The John Baxter Alexander House itself has undergone several alterations since it was constructed in 1913, most notably in the late 1930s and in the 1940s, when it was converted into apartments and, later, into a convalescent home, and in 1984, when it was renovated more sympathetically into condominiums. The house now contains five residential units -- two on the first floor, two on the second floor, and one in the attic, each with its own bathroom and kitchen.

The John Baxter Alexander House (1913) and the adjacent Walter L. Alexander House (1915) are similar in form, detail, materials, massing, and setting. The brother and the son respectively of the principal developer of the Elizabeth neighborhood, the two Alexanders selected the Bungalow style as the dominant motif for their homes. Indeed, except for a different placement of chimneys, a less elaborate window treatment, and a stone-columned porch, all in the Walter L. Alexander House, the residences were essentially identical when built; and, happily, the exteriors of the houses are still very similar in appearance.

Exteriorly, the John Baxter Alexander House exhibits many of the essential qualities of the Bungalow style -- irregularly punctuated fenestration, especially the grouping of windows; shed dormers; broad eaves with brackets; large porches; in this instance an open verandah; case granite, in the foundation wall, in the two chimneys which penetrate the main gable roof, and in the base supports for the columns in the wraparound verandah.

On balance, however, the John Baxter Alexander House is a mixture of styles. The wraparound verandah is suggestive of the Queen Anne style; the Doric columns, incorporated in the verandah, and the front entrance, especially the flanking sidelights and the transom, are derived from Colonial Revivalism. The house even contains hints of Medieval motifs, with diamond shaped upper lights in many of the windows, decorated fascia, and a large bay on each side of the house.

The interior of the house has experienced many alterations over the years. For example, a wall has been constructed over the right front, and the pocket doors have been moved forward to create a separate residential unit on the right. The original kitchen on the right rear, and many of the original porches have been altered to accommodate additional bathrooms or rooms for other uses. The mantels in the condominium to the left of the front entrance are most probably not original. A doorway leading from the hallway to the second floor and toward the front of the house and toward the second floor platform porch, which is also bordered by a Colonial Revival balustrade, has been removed. The upper portion of the stairway leading to the attic has been enclosed, and the attic bears little resemblance to the original.

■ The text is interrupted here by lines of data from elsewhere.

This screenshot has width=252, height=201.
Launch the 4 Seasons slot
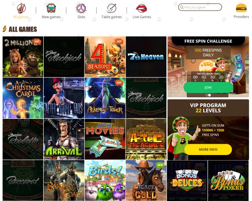105,57
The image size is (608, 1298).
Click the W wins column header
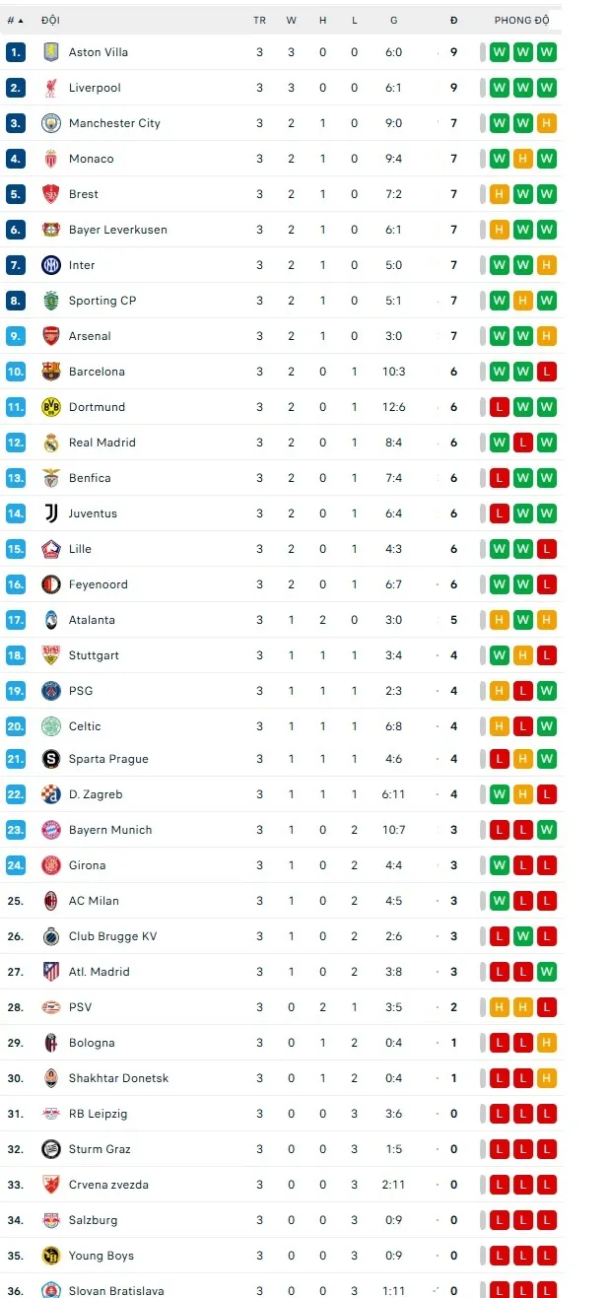click(x=291, y=20)
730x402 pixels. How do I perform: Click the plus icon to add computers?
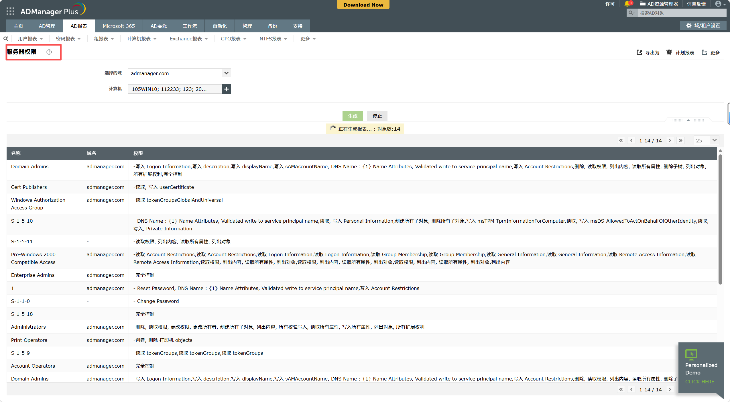[226, 89]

However, the interior of the John Baxter Alexander House retains its essential integrity. The elegant mahogany beamed ceiling in the central hallway and in a portion of the residential unit to the right of the front entrance remain, as do the impressive mahogany wainscoting and stairway balustrades. The former dining room, now the center room of the condominium to the right side of the first floor, contains an impressive built-in desk and cupboard. And, even more fundamentally, one still experiences the over-all spaciousness of the house.

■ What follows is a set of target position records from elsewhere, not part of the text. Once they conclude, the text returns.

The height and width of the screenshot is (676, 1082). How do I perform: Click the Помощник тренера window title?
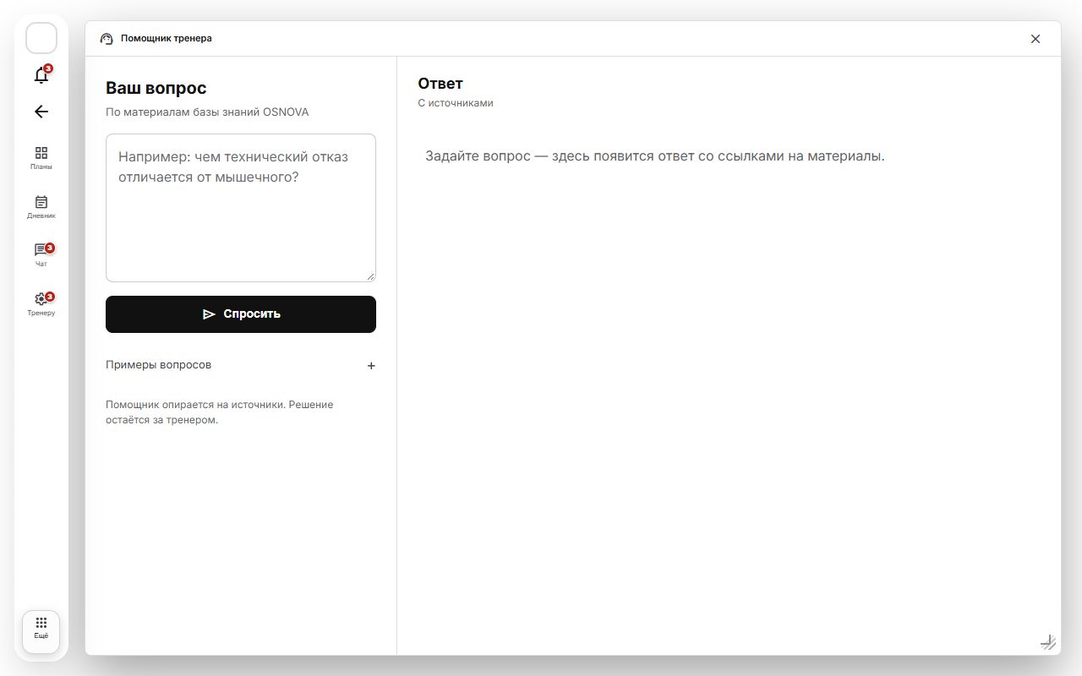(167, 38)

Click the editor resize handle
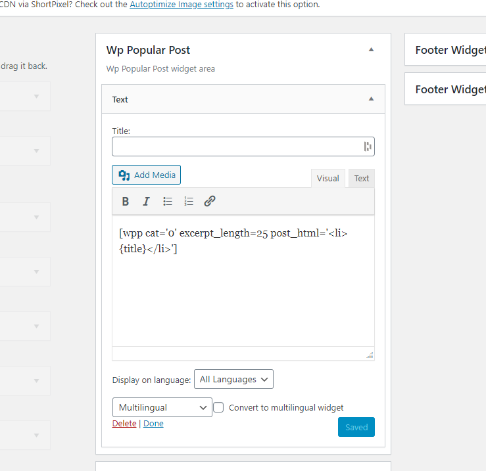point(370,355)
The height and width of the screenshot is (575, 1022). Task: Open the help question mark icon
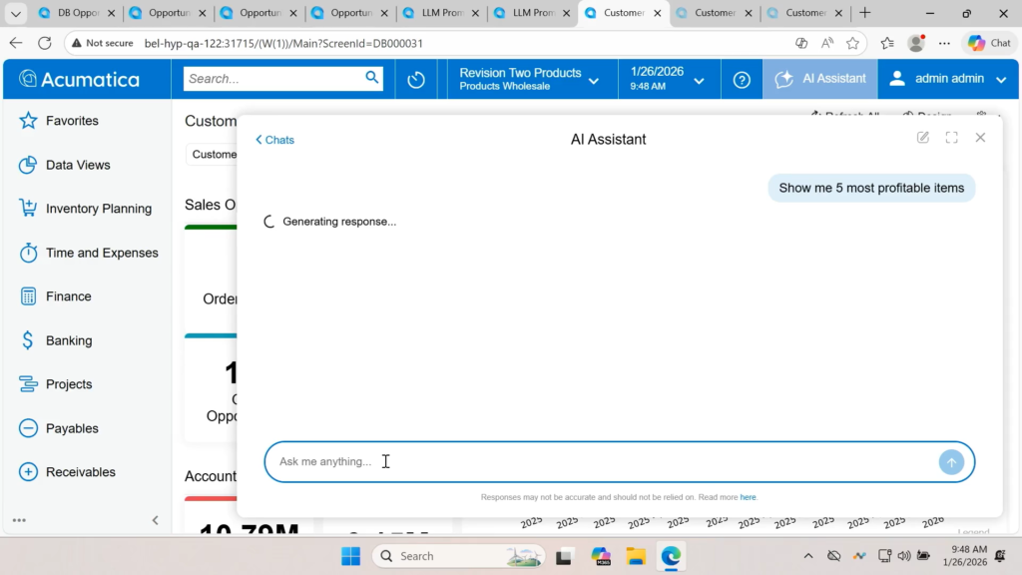(742, 80)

In a sense, the most compelling argument for the architectural significance of the John Baxter Alexander House is basic not upon the design features of the house itself but upon the importance of the house to the overall streetscape of Clement Avenue. Thomas W. Hanchett, in the draft copy of his manuscript on the architectural history of pre-World War II Charlotte, writes, "The Walter L. Alexander house and its next-door neighbor the J. B. Alexander House are the grandest residences dating from the prestigious early years of Clement Avenue."